The Spot-the-Fake Test: Given ten AI outputs (nine good, one subtly wrong), can you find the broken one? If not, you’re trusting wings you can’t navigate.

1.4 Common Injuries (And How to Avoid Them)

Competence Theater: Using AI to fake understanding. Fix: Do the work manually once. Learn to walk before you try to sprint.

Shiny Object Syndrome: Deploying AI solutions nobody asked for. Fix: Ask “Does this solve a real problem, or just sound cool?” Be honest about the answer.

Maintenance Blindness: Assuming AI will self-maintain. Fix: Schedule regular quality checks. When the model drifts or data breaks, your legs need to carry you through the fix.

1.5 The Real Win: Legs + Wings = Unstoppable

Most of your career will be: showing up, doing incremental work, understanding context, making judgment calls in gray areas, and being accountable when things go wrong. That’s all walking. AI doesn’t make that obsolete.

The wings are for when you need to cross a canyon or scout from altitude. But you live in the valley. You build things step by step. You meet people on the ground.
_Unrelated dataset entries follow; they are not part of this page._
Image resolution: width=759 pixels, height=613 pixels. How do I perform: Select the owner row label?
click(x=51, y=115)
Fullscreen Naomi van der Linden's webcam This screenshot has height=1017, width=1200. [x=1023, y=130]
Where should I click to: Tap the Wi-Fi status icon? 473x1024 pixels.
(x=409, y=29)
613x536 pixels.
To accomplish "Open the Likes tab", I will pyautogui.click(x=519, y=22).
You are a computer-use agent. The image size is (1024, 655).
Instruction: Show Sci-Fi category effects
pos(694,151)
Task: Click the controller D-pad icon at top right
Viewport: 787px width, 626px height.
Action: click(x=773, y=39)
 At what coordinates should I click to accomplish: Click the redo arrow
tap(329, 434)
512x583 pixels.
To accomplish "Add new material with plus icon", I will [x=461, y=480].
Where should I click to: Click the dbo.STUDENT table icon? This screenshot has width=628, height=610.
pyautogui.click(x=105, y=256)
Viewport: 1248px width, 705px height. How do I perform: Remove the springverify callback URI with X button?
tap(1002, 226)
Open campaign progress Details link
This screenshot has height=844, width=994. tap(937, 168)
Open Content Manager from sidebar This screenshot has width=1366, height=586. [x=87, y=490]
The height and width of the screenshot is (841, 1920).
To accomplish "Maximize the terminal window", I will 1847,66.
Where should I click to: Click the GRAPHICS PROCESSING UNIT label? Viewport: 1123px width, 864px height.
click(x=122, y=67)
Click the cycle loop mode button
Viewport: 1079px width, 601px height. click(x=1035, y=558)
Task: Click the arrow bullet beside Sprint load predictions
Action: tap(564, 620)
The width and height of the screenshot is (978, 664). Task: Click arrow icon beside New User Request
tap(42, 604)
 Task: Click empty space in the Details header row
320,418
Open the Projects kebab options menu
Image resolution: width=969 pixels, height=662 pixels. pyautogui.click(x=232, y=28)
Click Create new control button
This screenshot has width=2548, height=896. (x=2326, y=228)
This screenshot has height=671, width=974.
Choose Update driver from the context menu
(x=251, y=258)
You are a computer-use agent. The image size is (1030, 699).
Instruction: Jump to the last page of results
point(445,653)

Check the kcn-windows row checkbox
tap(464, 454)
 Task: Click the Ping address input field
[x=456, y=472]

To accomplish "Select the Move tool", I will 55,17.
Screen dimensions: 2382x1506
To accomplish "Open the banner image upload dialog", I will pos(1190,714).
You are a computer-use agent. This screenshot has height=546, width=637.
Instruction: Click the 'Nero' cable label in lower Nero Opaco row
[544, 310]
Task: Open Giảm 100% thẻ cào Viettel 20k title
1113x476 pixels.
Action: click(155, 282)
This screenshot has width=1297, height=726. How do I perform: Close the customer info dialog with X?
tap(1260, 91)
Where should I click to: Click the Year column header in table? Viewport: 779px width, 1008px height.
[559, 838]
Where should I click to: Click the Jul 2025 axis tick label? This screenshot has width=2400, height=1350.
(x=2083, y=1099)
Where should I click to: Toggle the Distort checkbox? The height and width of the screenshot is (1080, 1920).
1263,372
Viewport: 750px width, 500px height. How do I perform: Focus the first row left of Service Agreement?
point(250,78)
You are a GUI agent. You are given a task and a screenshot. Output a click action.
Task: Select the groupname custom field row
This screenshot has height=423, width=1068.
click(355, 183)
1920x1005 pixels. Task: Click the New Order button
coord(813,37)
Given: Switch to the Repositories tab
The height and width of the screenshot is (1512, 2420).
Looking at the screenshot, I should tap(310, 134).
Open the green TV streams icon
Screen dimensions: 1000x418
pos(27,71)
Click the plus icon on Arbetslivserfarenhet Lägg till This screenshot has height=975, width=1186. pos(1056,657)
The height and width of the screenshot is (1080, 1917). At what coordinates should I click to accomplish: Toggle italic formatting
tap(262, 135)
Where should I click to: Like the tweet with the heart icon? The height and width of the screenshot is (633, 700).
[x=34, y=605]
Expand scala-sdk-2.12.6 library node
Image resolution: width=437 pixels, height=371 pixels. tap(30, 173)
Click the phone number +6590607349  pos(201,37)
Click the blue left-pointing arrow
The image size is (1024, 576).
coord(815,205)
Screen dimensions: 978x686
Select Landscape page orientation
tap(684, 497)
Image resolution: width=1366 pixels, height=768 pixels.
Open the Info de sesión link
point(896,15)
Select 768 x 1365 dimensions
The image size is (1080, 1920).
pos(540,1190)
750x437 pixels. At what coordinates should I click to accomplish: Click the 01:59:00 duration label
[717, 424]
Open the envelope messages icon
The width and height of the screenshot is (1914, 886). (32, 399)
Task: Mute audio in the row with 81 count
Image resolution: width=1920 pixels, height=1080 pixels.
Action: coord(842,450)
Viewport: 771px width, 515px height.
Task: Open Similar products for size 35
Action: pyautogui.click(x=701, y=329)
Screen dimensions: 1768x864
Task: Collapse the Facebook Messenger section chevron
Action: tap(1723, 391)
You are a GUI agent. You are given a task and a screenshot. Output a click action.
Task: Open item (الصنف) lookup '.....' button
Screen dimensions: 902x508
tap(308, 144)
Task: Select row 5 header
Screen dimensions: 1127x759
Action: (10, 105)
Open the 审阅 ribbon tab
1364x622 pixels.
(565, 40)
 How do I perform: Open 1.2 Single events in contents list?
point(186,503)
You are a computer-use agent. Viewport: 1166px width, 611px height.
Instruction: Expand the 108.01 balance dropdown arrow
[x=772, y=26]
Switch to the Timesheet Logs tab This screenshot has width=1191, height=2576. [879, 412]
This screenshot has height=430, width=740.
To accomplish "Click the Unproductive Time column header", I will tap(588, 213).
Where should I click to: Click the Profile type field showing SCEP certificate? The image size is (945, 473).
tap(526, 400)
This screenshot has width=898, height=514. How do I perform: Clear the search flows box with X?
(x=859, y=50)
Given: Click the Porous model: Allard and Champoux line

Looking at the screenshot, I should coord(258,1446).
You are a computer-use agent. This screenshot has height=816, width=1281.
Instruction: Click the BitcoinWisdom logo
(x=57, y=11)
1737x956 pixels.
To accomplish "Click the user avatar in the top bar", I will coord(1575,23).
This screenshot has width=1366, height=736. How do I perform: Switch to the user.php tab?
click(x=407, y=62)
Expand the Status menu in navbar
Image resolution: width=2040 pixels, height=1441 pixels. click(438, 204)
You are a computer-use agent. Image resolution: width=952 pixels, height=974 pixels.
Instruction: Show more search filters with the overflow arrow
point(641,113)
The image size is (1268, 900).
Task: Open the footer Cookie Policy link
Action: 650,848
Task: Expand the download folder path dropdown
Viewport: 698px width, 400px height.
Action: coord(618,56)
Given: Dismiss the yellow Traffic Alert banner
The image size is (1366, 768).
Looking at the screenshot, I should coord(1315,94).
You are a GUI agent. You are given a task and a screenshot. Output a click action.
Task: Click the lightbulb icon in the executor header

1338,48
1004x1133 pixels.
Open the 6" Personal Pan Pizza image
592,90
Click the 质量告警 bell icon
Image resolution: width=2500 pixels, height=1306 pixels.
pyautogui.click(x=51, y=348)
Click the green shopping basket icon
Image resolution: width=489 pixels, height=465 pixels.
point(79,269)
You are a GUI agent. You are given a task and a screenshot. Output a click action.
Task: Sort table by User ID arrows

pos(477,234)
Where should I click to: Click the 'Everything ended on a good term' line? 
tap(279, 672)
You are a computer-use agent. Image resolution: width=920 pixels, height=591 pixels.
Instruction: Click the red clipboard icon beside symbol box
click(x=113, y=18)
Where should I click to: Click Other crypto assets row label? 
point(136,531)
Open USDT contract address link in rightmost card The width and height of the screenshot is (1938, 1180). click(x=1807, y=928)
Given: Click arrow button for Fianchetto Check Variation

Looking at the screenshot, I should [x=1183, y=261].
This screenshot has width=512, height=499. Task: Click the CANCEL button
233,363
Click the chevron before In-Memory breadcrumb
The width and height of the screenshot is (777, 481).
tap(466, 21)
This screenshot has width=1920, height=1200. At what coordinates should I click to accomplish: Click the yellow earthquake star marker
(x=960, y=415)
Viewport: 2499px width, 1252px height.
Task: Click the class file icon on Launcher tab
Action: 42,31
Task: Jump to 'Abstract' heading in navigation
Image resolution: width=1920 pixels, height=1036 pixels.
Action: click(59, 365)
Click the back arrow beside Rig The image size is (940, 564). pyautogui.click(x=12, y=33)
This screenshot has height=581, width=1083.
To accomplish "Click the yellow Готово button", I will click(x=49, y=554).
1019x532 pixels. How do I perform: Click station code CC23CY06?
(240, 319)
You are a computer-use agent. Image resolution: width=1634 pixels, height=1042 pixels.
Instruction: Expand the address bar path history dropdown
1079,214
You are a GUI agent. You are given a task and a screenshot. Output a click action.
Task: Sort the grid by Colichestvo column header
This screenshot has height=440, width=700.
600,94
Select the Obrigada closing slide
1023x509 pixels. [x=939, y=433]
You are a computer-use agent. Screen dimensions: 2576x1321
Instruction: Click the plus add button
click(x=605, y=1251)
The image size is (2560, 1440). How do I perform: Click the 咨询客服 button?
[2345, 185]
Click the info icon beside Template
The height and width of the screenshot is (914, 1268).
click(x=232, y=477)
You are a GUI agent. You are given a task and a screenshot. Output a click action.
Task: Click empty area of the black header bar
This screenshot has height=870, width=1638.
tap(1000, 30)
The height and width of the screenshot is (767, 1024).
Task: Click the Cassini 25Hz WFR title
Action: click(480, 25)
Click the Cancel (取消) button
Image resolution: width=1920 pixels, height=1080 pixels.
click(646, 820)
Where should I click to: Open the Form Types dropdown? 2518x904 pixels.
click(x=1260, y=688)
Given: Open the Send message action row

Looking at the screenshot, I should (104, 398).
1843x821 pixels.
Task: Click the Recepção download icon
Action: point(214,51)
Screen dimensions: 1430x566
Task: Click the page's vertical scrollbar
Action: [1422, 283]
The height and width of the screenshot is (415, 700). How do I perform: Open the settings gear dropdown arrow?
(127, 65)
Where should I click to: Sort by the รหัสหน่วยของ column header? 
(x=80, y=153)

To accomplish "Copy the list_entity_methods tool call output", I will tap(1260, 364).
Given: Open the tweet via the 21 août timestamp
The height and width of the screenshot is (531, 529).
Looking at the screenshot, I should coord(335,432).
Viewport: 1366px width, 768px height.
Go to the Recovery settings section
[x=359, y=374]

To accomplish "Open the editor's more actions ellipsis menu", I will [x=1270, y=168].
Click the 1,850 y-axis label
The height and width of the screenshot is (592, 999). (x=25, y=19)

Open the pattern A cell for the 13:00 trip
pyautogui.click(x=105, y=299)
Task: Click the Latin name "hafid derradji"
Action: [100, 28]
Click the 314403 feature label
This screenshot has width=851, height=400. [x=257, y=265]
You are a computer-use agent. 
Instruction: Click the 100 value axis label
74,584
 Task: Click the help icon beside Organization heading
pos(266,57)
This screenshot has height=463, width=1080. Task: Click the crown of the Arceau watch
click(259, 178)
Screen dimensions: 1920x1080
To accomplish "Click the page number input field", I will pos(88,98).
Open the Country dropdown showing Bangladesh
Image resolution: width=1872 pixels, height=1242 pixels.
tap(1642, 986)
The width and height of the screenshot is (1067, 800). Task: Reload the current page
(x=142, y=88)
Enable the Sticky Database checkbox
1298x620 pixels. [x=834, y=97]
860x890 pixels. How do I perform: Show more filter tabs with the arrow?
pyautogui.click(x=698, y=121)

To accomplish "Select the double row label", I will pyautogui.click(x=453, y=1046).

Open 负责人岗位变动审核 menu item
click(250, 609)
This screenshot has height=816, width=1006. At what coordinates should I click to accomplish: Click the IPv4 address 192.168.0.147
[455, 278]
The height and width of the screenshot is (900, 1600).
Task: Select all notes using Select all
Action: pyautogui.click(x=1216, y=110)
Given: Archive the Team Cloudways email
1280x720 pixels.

The teams that win aren’t the ones with the fanciest AI tools. They’re the ones who combine old-school competence with new-school leverage. They know their craft well enough to spot when AI is helping and when it’s hallucinating. They use automation to reclaim time for thinking, not as a replacement for thinking.

1.6 The Bottom Line

So yes—absolutely use AI. Build the wildest wings you can imagine. Automate the tedious stuff. Scale the unscalable. Let it carry you over the boring parts so you can focus on the work that actually matters.

But do it standing on legs that could carry you home if every battery died tomorrow.

Because flight is spectacular. But walking is how you get anywhere that matters.


Now go build something cool. Just maybe do a few squats first.